Aquifer District Eases, Doesn’t Remove Drought Restrictions

The Board of Directors of the Barton Springs/Edwards Aquifer Conservation District eased drought restrictions from Stage III Critical Drought to Stage II Alarm Drought at its Board meeting on October 24th, effective immediately.  Despite a particularly dry summer, the succession of small rains in September and October set the scene for significant recharge associated with the larger October 12-13 storm.  Both of the District’s drought triggers have now crossed back over their respective Stage II Alarm Drought thresholds.  The Lovelady Monitor Well water level elevation is 465.3 feet above sea level; the Barton Springs is flowing about 68 cubic feet per second.
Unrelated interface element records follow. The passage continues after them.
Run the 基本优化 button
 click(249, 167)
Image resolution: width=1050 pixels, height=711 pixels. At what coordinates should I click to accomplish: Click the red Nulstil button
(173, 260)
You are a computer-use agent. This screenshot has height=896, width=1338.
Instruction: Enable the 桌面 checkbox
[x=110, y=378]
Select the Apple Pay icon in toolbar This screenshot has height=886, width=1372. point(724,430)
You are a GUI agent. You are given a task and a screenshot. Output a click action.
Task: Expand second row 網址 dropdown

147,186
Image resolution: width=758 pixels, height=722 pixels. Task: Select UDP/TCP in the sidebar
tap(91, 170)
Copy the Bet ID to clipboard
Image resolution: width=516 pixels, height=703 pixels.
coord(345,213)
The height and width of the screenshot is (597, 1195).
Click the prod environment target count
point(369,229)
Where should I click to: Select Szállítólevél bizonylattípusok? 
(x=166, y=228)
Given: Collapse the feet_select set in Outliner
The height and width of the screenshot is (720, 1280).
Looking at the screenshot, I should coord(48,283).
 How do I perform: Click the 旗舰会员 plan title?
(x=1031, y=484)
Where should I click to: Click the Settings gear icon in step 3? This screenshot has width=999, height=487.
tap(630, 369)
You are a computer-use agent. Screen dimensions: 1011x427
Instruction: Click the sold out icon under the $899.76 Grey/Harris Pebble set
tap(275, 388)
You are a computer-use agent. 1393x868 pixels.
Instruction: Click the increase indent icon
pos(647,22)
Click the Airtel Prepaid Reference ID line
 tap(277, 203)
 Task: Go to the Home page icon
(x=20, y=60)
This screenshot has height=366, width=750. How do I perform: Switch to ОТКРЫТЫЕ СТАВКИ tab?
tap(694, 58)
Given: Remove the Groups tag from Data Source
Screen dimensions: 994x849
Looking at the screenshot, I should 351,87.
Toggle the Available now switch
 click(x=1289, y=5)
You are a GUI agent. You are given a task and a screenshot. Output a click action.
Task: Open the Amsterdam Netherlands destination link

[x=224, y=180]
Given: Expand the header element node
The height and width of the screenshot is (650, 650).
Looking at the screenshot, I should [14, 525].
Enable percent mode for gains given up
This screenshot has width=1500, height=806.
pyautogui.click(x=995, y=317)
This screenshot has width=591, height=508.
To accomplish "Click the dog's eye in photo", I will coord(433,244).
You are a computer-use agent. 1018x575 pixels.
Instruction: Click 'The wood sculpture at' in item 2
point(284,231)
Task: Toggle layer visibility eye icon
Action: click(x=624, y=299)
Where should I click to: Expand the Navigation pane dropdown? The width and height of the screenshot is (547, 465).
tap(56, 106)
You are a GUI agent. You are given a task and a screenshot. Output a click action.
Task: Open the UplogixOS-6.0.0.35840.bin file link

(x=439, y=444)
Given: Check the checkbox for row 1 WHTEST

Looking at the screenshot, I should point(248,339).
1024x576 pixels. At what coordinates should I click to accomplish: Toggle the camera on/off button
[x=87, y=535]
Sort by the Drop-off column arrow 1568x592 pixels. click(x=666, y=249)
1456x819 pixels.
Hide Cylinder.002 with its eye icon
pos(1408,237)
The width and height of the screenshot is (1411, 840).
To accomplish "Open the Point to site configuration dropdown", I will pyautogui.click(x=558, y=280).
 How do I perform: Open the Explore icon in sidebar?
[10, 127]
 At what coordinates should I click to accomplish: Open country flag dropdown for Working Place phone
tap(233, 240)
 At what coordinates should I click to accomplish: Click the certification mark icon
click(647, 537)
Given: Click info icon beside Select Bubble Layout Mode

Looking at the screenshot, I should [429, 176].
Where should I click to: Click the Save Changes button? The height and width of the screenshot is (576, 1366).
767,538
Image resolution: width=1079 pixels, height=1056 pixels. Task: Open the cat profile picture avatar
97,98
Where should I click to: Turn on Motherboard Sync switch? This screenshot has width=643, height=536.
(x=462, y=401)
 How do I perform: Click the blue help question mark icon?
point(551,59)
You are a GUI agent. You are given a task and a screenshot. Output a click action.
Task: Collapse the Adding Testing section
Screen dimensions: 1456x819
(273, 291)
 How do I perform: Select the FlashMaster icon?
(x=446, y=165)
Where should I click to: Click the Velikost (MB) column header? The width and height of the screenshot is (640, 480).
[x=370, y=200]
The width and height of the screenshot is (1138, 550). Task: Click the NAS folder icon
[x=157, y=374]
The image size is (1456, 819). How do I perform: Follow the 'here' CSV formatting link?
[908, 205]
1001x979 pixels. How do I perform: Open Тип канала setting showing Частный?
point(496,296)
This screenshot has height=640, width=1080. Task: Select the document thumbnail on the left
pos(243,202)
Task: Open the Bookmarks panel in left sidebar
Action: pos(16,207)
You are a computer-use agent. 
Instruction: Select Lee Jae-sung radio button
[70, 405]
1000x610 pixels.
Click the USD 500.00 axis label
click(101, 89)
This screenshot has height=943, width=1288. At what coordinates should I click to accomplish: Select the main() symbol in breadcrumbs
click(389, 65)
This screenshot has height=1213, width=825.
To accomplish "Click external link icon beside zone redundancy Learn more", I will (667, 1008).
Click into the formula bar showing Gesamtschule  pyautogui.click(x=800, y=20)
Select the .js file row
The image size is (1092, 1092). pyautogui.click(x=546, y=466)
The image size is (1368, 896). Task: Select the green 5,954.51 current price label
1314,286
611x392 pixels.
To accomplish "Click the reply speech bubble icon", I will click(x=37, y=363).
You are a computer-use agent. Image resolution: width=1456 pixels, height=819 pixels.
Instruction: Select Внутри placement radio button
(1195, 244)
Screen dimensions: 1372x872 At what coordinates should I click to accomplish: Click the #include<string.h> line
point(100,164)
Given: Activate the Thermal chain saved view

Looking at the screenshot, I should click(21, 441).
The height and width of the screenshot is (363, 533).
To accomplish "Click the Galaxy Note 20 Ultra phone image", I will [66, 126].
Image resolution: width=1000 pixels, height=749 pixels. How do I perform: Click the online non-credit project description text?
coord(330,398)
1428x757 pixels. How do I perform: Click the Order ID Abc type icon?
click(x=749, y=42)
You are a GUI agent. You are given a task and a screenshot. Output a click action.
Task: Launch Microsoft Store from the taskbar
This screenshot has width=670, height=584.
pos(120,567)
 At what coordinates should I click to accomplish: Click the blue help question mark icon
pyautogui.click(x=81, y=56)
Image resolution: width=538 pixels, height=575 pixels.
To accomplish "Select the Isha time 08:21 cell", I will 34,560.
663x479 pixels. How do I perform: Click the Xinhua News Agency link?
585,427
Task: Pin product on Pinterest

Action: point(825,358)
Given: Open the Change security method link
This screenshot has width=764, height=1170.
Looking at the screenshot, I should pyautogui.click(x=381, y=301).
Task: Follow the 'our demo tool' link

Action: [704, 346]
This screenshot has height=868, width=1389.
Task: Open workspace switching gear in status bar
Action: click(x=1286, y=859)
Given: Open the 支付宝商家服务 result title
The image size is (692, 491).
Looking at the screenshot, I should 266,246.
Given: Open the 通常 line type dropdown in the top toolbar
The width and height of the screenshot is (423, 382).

While water levels in the aquifer are on the rise, the rate of rise appears to be slowing and without continued rainfall the District could find itself back in Stage III Critical Drought in a matter of months. “In 2000, a short wet spell reversed water level declines temporarily.  Without more rain we could see a similar situation this time around,” commented Brian Smith, Principal Hydrogeologist with the District.

Under Stage II restrictions, permittees must limit monthly pumping by at least 20% for historical-use permits and from 20 to 100% for conditional-use permits, depending on permit class.  End-user customers served by water utilities on groundwater wells are required to comply with their utility’s water use restrictions for this drought stage.  Although Stage II Alarm Drought restrictions generally allow for some outdoor water use, groundwater users should continue to conserve and maintain a monthly water use of less than 4,000 gallons per person (less than 16,000 gallons for a family of 4).

“The drought is not over.  Recent rains have provided a respite from Stage III Critical Drought conditions, but water levels in the aquifers are still low,” noted John Dupnik, the District’s General Manager, “We’re looking at this with cautious optimism.  If the rains continue we’ll see water levels continue to rise.  If they don’t, we’ll be ready to tighten pumping restrictions again.  All our groundwater users need to continue to conserve water and use it wisely.  There’s nothing like drought to remind us how precious water is.”